New data from Amobee Brand Intelligence shows people are talking about the ad. From Oct. 3 (the day the show premiered) to Nov. 21, 1,300 tweets mentioned the hashtag #MailKimp. Twenty-three percent of chatter was positive, 55 percent was neutral and 22 percent was negative.
Per the findings, 2,488 tweets mentioned Serial and MailChimp together, equivalent to about 12 percent of the 20,200 tweets related to the email vendor during the same timeframe.
Eighty-five percent of tweets related to MailChimp were neutral, 8 percent were positive and 7 percent were negative.
One of the biggest upticks in tweets about MailChimp happened on Oct. 27, when 4,000 tweets flooded the social site. But interestingly, those tweets were not related to Serial. Instead, the tweets correlated to the launch of MailChimp's Snap iPhone app.
Despite the increase in online chatter, MailChimp is purposely staying away from social media.
"I feel like typically companies would try to take advantage of something like this or be more actively involved with it," DiCristina said. "My point of view is that I feel like it's such a special moment to have with the audience that they're sharing—I feel like if we were to get involved and play along, it would spoil the fun a little bit."
Jumping on the Bandwagon
Two additional tech companies—Amazon’s Audible.com and Squarespace—have also run ads during the program in the past few weeks.

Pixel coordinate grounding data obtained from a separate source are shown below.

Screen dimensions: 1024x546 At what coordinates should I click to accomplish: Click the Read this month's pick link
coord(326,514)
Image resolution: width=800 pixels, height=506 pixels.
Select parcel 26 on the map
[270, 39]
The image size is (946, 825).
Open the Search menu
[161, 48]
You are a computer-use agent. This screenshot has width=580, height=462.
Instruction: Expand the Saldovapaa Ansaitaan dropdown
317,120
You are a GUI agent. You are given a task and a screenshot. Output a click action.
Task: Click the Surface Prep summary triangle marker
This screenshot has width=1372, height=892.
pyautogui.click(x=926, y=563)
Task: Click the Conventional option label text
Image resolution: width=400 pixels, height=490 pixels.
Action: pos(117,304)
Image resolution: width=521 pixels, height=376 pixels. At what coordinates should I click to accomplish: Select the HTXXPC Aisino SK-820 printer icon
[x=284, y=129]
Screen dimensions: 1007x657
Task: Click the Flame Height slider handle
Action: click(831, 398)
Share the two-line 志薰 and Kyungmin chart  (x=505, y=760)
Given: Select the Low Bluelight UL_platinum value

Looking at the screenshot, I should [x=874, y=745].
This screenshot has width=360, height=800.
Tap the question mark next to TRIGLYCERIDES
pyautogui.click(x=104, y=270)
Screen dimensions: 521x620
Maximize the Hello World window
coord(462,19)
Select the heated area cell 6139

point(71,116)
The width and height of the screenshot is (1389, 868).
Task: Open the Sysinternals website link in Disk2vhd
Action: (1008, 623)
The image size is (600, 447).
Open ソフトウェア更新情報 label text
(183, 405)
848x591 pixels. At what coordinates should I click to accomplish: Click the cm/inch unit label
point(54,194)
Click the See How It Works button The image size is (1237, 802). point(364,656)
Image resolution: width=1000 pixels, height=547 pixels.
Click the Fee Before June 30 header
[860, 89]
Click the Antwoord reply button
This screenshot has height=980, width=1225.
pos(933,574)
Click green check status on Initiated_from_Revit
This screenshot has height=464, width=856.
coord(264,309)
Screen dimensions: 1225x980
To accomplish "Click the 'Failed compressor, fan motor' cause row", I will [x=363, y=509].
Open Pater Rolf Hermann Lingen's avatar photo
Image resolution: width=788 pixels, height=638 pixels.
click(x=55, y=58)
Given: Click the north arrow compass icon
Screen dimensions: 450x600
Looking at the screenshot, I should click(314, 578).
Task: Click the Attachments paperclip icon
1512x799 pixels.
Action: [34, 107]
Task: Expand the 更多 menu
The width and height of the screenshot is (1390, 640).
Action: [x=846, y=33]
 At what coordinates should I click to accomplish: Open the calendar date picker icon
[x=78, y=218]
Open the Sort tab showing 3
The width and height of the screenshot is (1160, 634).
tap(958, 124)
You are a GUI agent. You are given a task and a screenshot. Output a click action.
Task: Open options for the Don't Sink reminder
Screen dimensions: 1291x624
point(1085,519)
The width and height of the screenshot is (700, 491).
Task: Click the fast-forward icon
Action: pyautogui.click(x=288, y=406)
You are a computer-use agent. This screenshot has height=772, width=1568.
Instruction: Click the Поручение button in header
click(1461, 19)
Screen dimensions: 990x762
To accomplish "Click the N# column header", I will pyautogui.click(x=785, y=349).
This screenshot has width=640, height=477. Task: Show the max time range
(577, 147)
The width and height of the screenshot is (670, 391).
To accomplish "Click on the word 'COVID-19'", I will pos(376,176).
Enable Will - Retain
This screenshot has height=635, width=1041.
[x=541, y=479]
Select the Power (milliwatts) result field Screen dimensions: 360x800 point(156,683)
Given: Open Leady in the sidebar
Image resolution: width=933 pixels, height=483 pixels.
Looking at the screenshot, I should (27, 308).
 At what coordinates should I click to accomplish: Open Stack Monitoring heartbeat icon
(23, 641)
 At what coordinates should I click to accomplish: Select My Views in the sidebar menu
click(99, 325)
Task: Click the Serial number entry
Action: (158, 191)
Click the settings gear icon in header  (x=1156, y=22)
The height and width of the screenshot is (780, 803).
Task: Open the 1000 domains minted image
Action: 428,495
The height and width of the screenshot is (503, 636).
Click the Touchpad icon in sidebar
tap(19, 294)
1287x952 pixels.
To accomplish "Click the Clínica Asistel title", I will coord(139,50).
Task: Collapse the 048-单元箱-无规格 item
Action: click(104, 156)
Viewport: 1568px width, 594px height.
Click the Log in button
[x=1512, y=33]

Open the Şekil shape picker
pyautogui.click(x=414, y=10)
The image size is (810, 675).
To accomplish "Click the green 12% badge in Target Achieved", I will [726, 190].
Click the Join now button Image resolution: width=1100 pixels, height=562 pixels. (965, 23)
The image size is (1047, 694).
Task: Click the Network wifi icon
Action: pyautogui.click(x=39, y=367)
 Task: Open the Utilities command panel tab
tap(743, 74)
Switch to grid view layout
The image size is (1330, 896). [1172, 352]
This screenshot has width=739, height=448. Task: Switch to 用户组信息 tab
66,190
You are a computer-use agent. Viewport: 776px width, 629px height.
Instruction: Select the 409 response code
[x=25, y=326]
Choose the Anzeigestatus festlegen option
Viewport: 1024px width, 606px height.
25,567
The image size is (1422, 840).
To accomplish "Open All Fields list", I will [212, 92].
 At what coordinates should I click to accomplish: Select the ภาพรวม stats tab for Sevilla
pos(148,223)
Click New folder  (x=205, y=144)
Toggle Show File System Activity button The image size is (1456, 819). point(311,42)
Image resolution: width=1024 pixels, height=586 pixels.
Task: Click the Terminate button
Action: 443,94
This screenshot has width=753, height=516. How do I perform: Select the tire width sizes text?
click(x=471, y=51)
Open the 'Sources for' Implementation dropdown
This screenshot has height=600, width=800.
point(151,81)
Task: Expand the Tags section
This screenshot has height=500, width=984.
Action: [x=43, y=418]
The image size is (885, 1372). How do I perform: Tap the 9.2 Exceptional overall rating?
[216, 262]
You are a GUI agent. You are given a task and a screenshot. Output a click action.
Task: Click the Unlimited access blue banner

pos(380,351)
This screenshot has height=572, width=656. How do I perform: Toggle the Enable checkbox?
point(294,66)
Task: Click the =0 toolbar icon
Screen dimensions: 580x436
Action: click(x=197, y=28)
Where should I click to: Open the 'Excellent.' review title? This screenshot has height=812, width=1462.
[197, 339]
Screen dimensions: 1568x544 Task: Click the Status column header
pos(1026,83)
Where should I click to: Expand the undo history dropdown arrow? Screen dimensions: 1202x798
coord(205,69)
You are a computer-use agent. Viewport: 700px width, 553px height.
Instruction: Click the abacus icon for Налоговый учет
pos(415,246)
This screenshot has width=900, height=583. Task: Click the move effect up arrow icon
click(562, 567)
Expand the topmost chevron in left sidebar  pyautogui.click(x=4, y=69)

Similar to MailChimp, Audible.com also got involved with Serial after advertising with This American Life.
"As supporters of audio content, the podcasting community is a natural fit for us, and it enables us to reach an audience already familiar with spoken-word entertainment," said Matthew Thornton, senior director of communications at Audible. "The high quality of Serial underscores what the Audible service is all about—bringing superior storytelling to life through the spoken word."
However, the same data from Amobee Brand Intelligence underscores the importance of being first in these kinds of advertising placements. SquareSpace has only received 44 Serial-related tweets since Oct. 3. Audible.com has been mentioned in 31 related tweets.
Serial could be generating more followers for its advertisers, according to data from Engagement Labs. Since Oct. 3, MailChimp has gained 6,891 followers; Squarespace has added 9,098; and Audible has added 2,603.
MailChimp’s DiCristina declined to provide specific numbers but did say that the company has seen an uptick in email signups since the campaign began, but he didn't attribute the new business specifically to the Serial ads. "We haven’t really tried to understand whether it’s driving growth. Frankly, the idea is not for us to drive people from the ad to signing up for MailChimp. It’s more about creating awareness of this company," DiCristina said.
With only three episodes left, Serial has begun asking for donations to fund a second season of the series, which will follow another case. If it is picked up, MailChimp plans to sponsor the second season, even if it is significantly pricier.
"I feel like the lightning in a bottle that we’ve had with this particular ad and the response to it is not something that we are going to be able to recreate if we try," DiCristina said. "If we go into it thinking, 'OK, let’s do this again,' we're just going to fall on our face."